Nishi proposed having the Columbus statue standing inside a fully-furnished living room. Visitors would climb six flights of stairs and stand on a square platform that Nishi constructed around the sculpture, equipped with modern furniture and pink wallpaper.

Such a proposal raised the ire of a number of Italian-American leaders. They argued that Nishi was disrespecting Columbus’ statue and that it wouldn’t be visible to the public during the city’s Columbus Day Parade. The art community and the Italian group battled on television over the piece’s merits. Yet, all the opposition only generated wider public interest and, by the time the installation closed, it had drawn over 100,000 visitors. The Public Art Fund had to issue timed tickets to control the lines of people wanting to climb the statue.

The most recent brouhaha occurred less than two years ago and centered around Chinese artist and dissident, Ai Weiwei. His citywide installation of more than 300 artworks, Good Fences Make Good Neighbors (referencing Robert Frost’s poem) provoked comments that one work resembled “a prison cell” while another city resident called Ai a “shit artist.”
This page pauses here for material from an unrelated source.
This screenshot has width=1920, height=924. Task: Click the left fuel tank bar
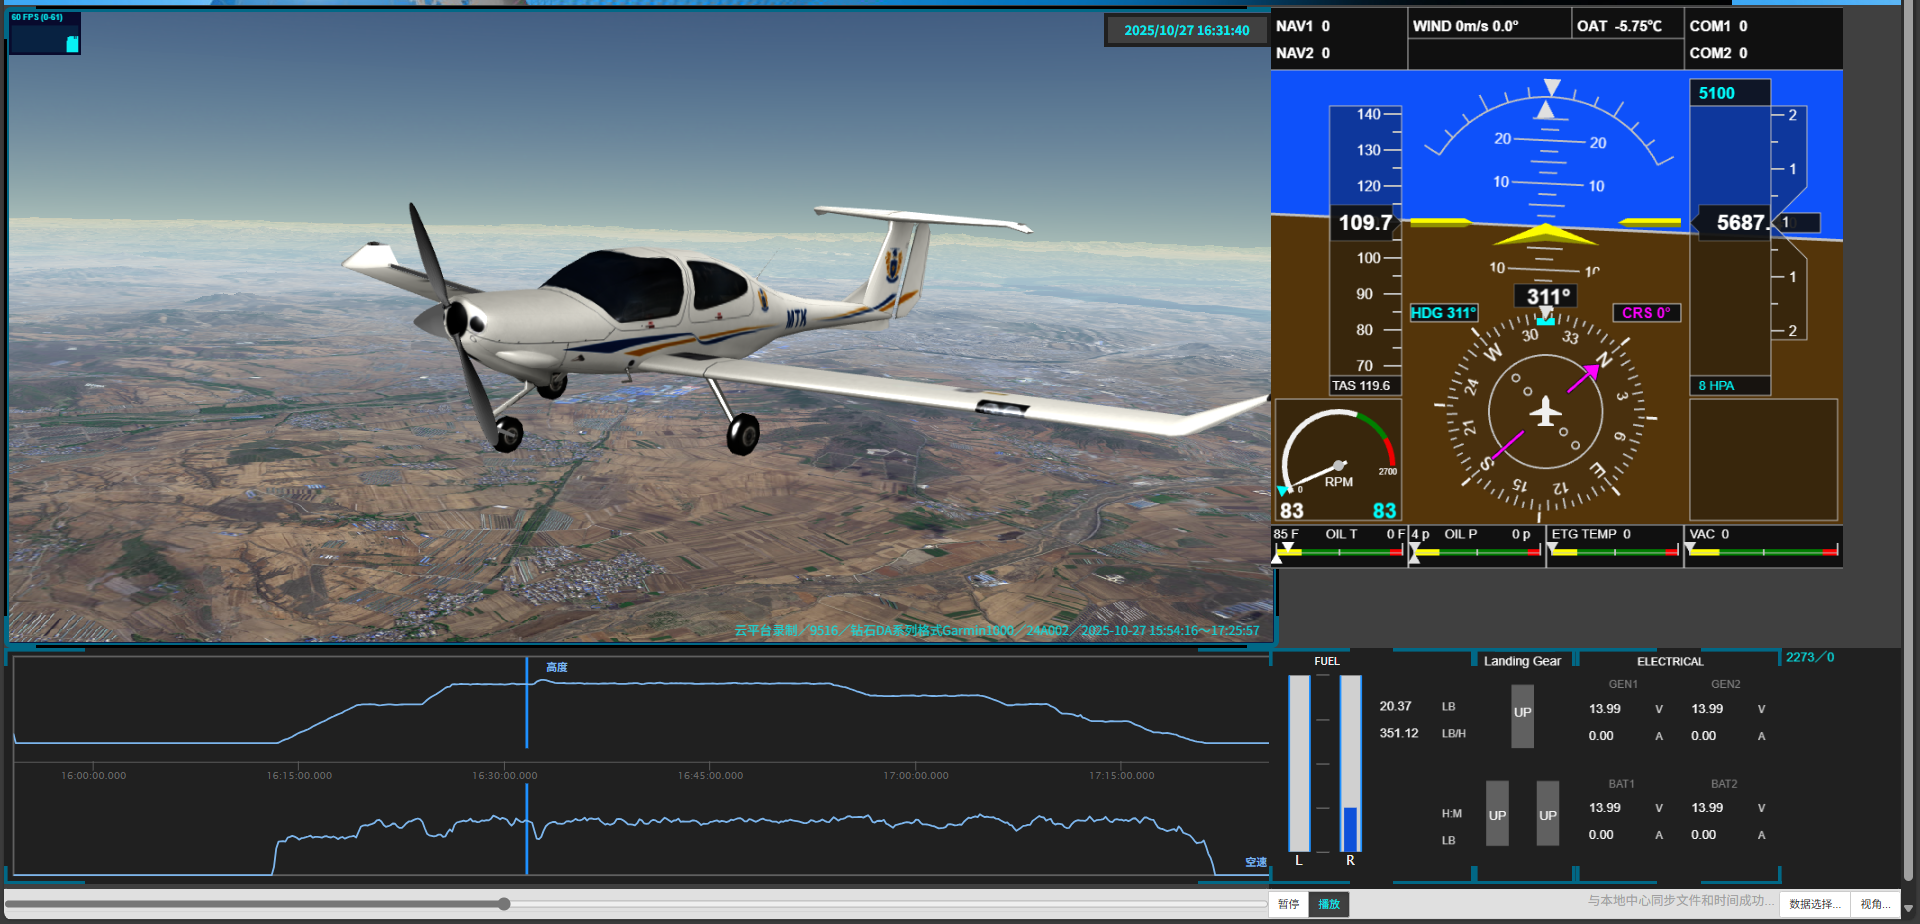click(x=1299, y=763)
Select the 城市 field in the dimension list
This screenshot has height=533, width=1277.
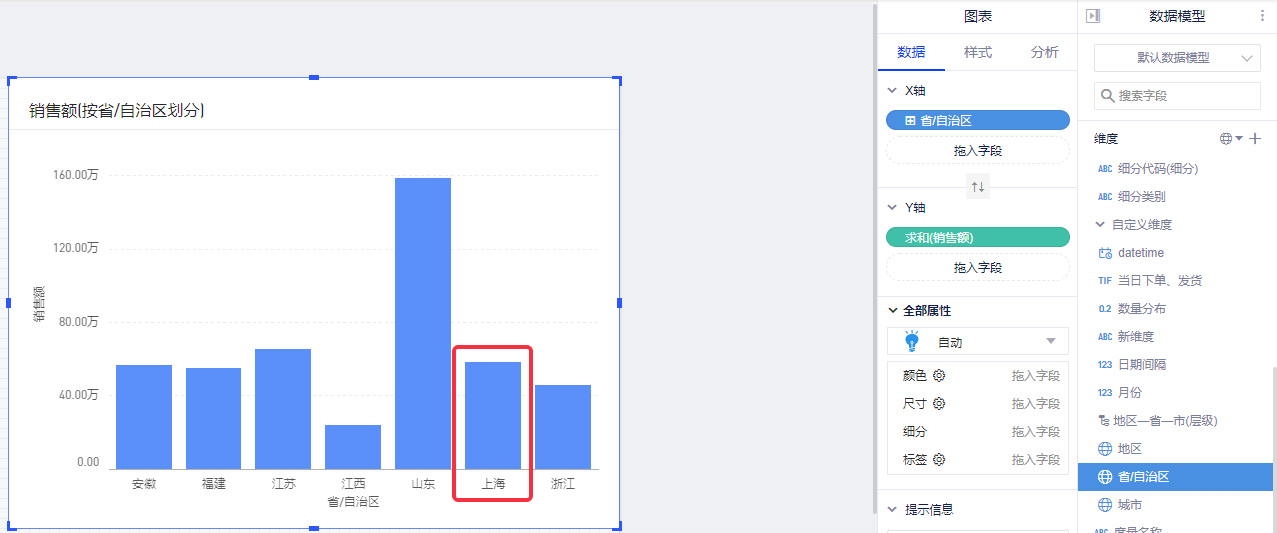1130,505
Ai wanted to erect his pro-immigration installation to raise public awareness of the issue. Yet his wish to place the structure within the open space of Washington Square Park’s iconic arch drew the opposition of the Washington Square Association which viewed the arch as “a work of art in itself” and objected to Ai’s “politiciz[ing]” the arch.

The citywide exhibition went on as planned. It marked the 50-year anniversary of public art in New York that began in 1967 when the city moved to expand its war memorials, relief sculptures and murals with more contemporary, cutting-edge forms.

The conflict between public artists and their critics is a long-standing war of wills. History is replete with numerous examples of fierce opposition to what are now seen as masterworks such as the Eiffel Tower and Rodin’s famed statue of Balzac. Thus, if history teaches anything, it is that the art often outlives the public Sturm und Drang it ignites.


Tom Mullaney is the New Art Examiner’s managing editor.